Número imaginarios y liquidación de existencias, en Vasos Comunicantes

El misterio de las cantidades que editoriales y organismos de gestión de derechos de reproducción nos envían en forma de “liquidaciones” me inspiró este artículo que el pasado 16 de junio publicó Vasos Comunicantes.
Me avisaron las editoras de que una traductora les había señalado que consideraba incorrecto el dato donde digo que la edición digital debería por fuerza dar un número positivo, ya que a menudo las ventas de la edición digital -al firmarse los contratos papel/digital a la vez- se restan para amortizar el pago de la traducción. Obviamente, yo hablo de casos reales, y aunque particulares porque me ha sucedido a mí, también son extrapolables a otros traductores. Así, cuando firmábamos contratos a tanto alzado -impuestos por la corporación planetaria, antes de que la ley les obligara a someterse- no existía aún el ebook, por lo que un contrato para este tipo de edición no puede tener en cuenta si se amortizó o no el pago, ya que el traductor cobra una cantidad determinada y no recibe un céntimo en royalties (salvo si la obra es muy exitosa, en cuyo caso si no me equivoco, la ley obliga a  tomar en consideración al traductor y asignarle un porcentaje).

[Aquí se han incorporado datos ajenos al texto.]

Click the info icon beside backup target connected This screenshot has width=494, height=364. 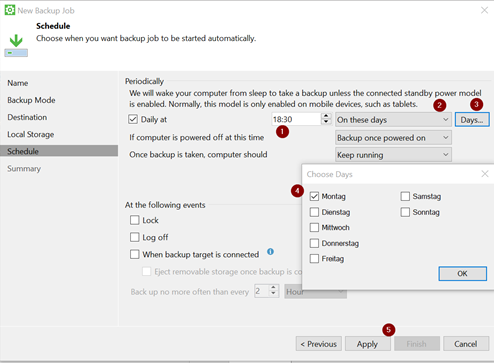pyautogui.click(x=270, y=252)
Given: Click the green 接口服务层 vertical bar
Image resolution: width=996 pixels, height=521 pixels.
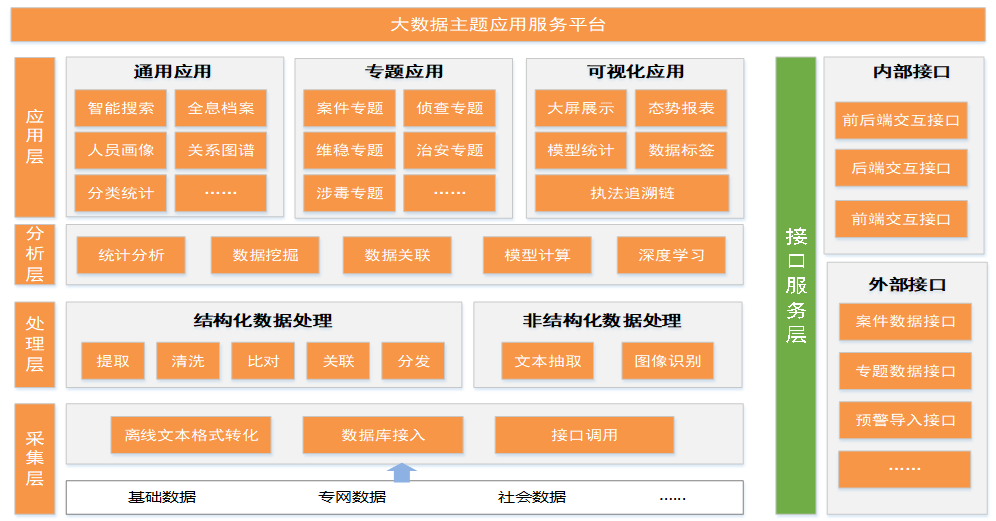Looking at the screenshot, I should point(796,285).
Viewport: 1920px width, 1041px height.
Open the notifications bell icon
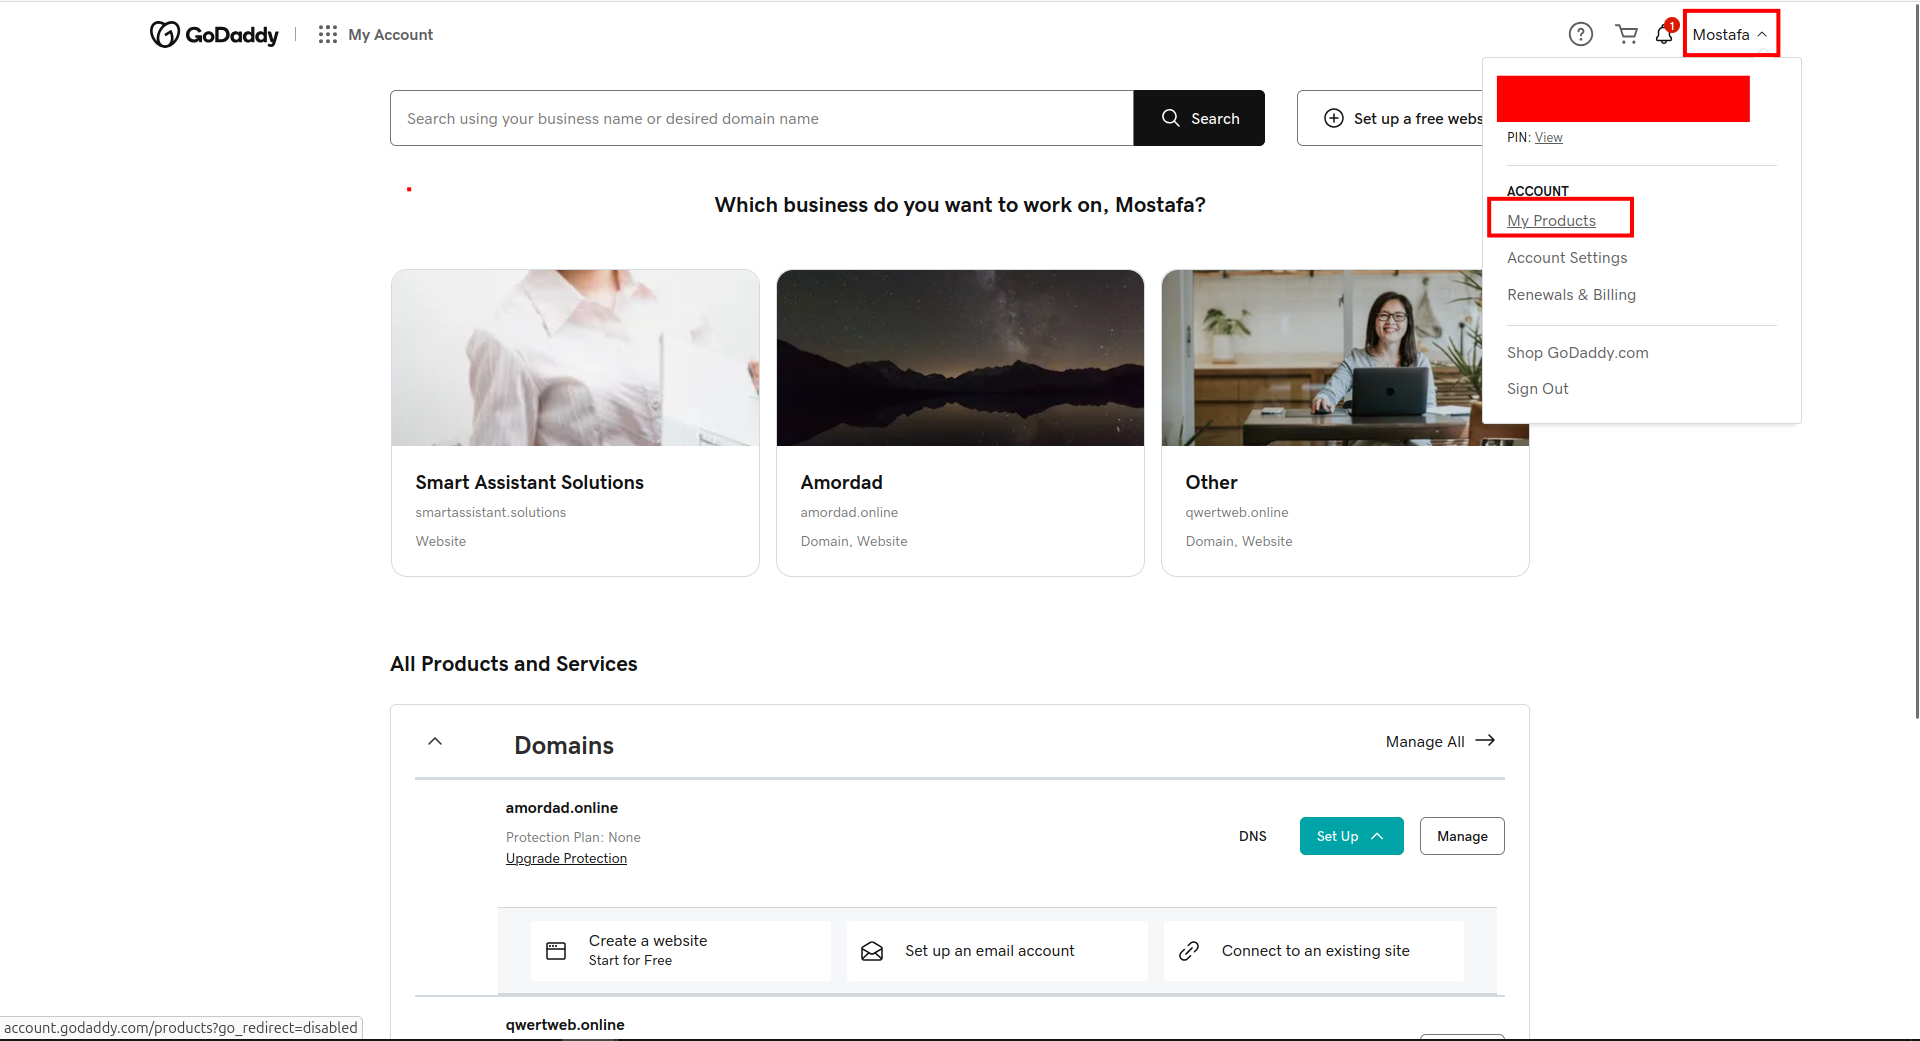1663,35

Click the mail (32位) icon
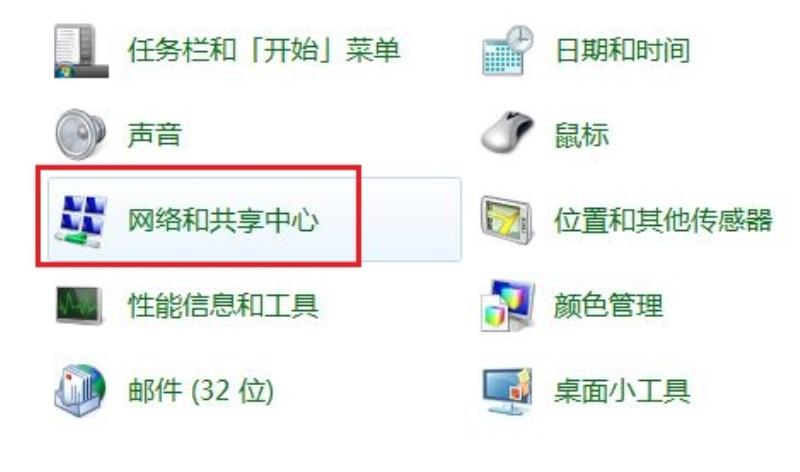(x=80, y=390)
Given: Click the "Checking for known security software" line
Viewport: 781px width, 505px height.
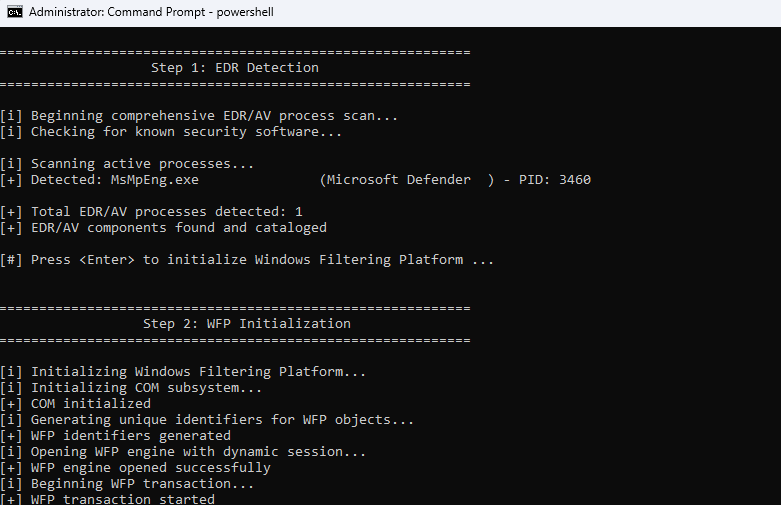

La edición digital es entonces una edición nueva y por fuerza cualquier venta ya daría positivo para el traductor. Las triquiñuelas que encierran los contratos siempre leoninos explican que al final no recibamos ni un mísero céntimo. 

Por otro lado, el quid del artículo está en la falta de transparencia sobre las cifras que nos conciernen, de lo cual deriva que, si no recibimos la documentación que acredita oficialmente las cantidades por ejemplares publicados y vendidos o destruidos, los resultados en conjunto pueden calificarse de “imaginarios”.


Allá por mis dieciséis años viví un breve idilio con las matemáticas, en concreto con los números imaginarios y el número e. Entreví entonces la fascinación de la gente de ciencias por esta materia y, para lo que aquí nos interesa, el potencial metafórico de los números. Sabía que no tendría continuidad porque en el viejo BUP elegir letras suponía que, al pasar a tercero, los números y las cantidades solo recuperarían importancia ―no sé si trascendencia― al tratar de la métrica y de las fechas de acontecimientos históricos. Por eso, y al contrario de lo que ocurre en los romances trágicos que nutren la narrativa del siglo XIX y primera mitad del XX, quedé convencida de que mi desenfadado amorío con el número infinito y los números imaginarios empezaba y terminaba allí y que nunca volvería a saber de uno y otros.

Pero, como dijo Baudelaire, Hélas, non ! Resulta que los he encontrado por doquier en los momentos y lugares más inesperados.